18.2 Background: measures of variation [_]

18.2.1 Variance

The variance is a ubiqitous metric which quantifies the amount of variability in a given set of data. The equation in all its glory is:

\[s^2 = {\frac{\sum\limits_{i=1}^{n} \left(Y_{i} - \bar{Y}\right)^{2}} {n-1}}\]

This can be disorienting if you aren’t used to looking at this notation. We’ll go over it for the sake of being thorough; we mostly need a general conceptual understanding of the variance right now.

\(Y_{i}\) represents each data point, where “i” stands for “index”. \(Y_{1}\) is the 1st value in the dataset, \(Y_{2}\) is the second values in the data set etc.

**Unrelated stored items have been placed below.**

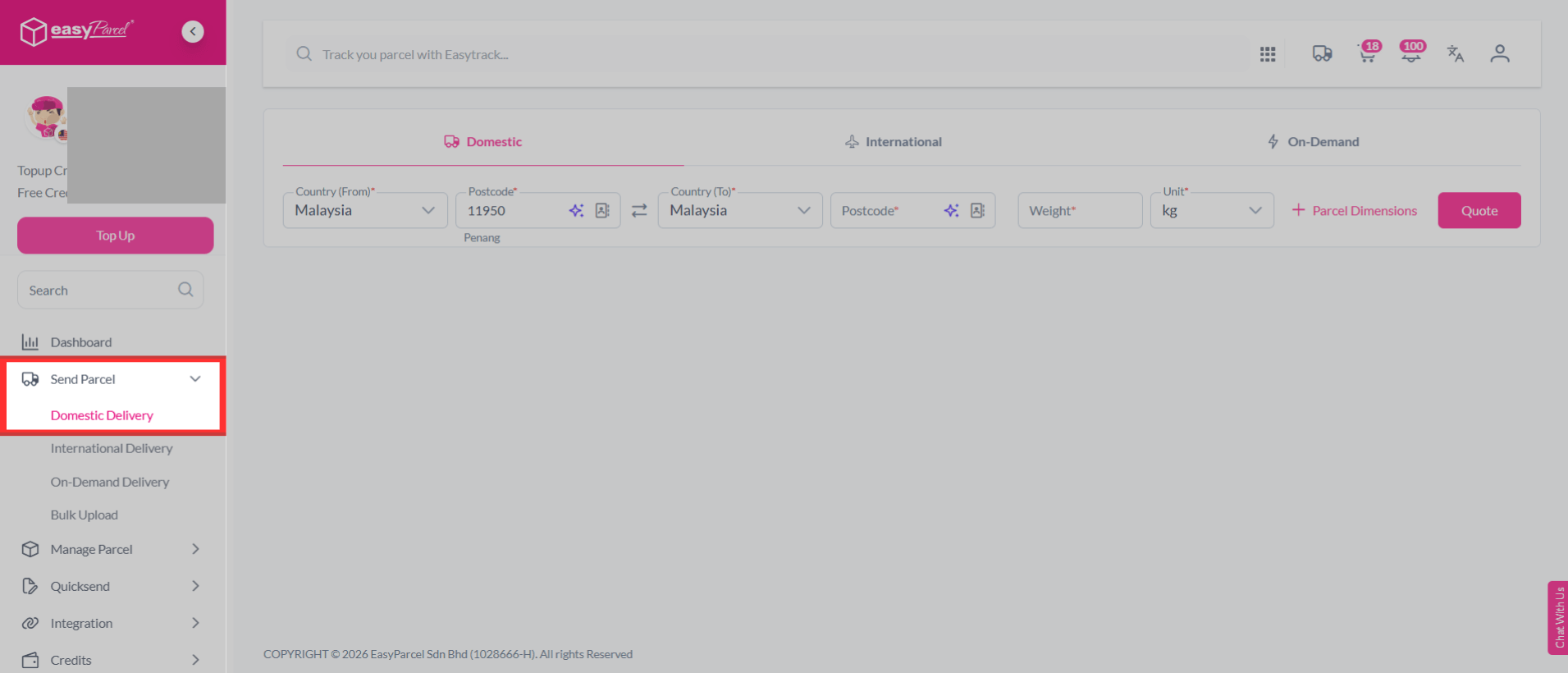
Task: Open the user profile icon
Action: coord(1500,54)
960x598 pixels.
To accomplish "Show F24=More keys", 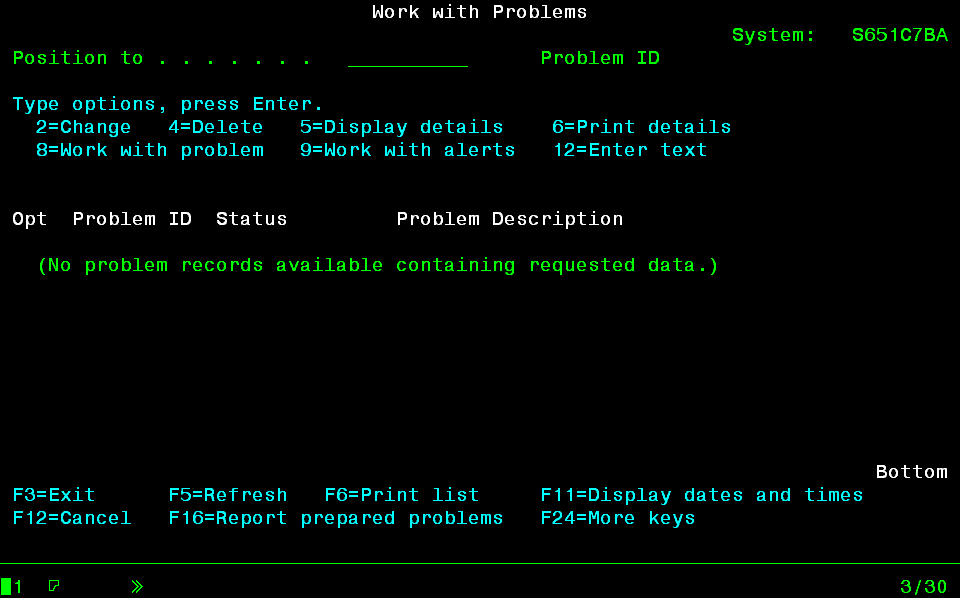I will 617,518.
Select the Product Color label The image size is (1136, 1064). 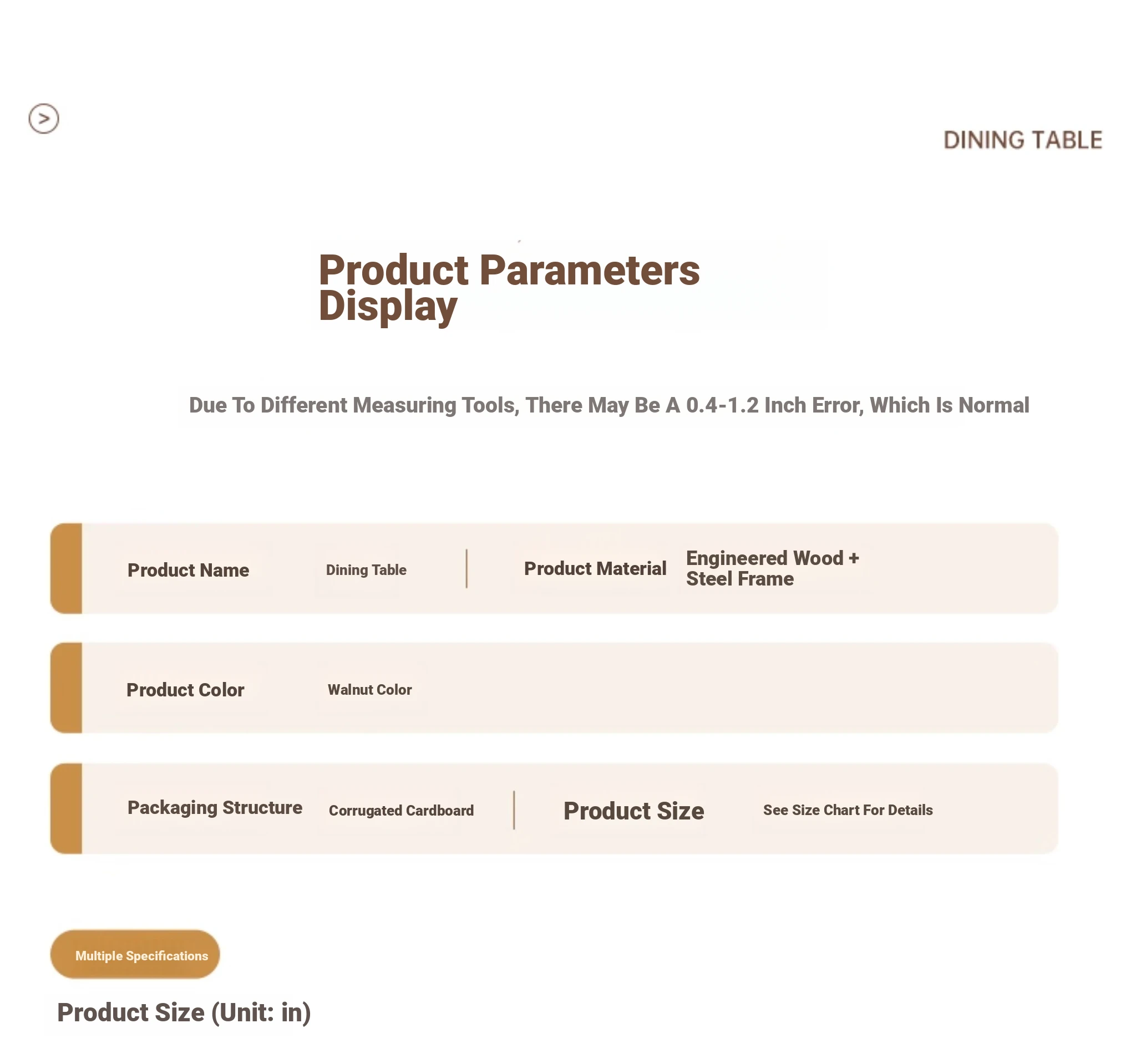[x=185, y=690]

The Y with the bar over it, \(\bar{Y}\) , is called “Y bar” and can be typed out as “Y.bar” in R. n is the sample size. \(\sum\) is the summation operator (the Greek letter sigma). \(\left(Y_{i} - \bar{Y}\right)\) is the difference between each value in the data (the Y.i) minus the mean value (the Y.bar).

\((Y_{i} - \bar{Y})^{2}\) indicates that each difference between a value and the mean should be squared. These are called the squared differences or squared deviations. \(\sum(Y_{i} - \bar{Y})^{2}\) indicates that all of these values should be summed together; this is called “the sum of squares”. Finally, the sum of is divided by n-1.

So, the upshot is: we take each value in the dataset, subtract the mean from each value, square each of those differences, add them up, and divide them by the sample size minus 1.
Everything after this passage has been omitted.